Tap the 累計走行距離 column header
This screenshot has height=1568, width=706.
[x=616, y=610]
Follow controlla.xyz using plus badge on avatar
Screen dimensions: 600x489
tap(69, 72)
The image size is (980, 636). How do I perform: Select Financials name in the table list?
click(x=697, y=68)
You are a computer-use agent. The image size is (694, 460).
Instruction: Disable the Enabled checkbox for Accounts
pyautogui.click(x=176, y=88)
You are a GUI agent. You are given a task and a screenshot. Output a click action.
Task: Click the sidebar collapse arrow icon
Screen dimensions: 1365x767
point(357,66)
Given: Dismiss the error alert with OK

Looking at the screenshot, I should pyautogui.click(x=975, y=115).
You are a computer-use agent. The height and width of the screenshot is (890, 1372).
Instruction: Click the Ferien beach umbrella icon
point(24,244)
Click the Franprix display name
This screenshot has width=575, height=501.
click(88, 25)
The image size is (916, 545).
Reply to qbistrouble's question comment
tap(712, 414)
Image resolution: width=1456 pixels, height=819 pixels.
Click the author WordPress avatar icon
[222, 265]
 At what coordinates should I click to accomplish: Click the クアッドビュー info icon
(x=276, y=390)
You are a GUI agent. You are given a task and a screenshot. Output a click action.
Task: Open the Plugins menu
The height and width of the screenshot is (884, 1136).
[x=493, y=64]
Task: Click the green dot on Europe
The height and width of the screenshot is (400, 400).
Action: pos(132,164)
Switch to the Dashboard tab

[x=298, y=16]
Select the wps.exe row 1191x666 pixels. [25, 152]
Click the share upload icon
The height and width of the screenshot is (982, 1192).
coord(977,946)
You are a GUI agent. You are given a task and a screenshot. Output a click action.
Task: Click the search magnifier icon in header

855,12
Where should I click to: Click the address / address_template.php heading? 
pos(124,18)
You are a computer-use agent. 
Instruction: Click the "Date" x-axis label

▸ Assignment: Copy every line from the records above that contains the word "computer".

▸ Solution to this exercise:
You are a computer-use agent. The image size is (694, 460).
You are a computer-use agent. The height and width of the screenshot is (890, 1372).
You are a computer-use agent. 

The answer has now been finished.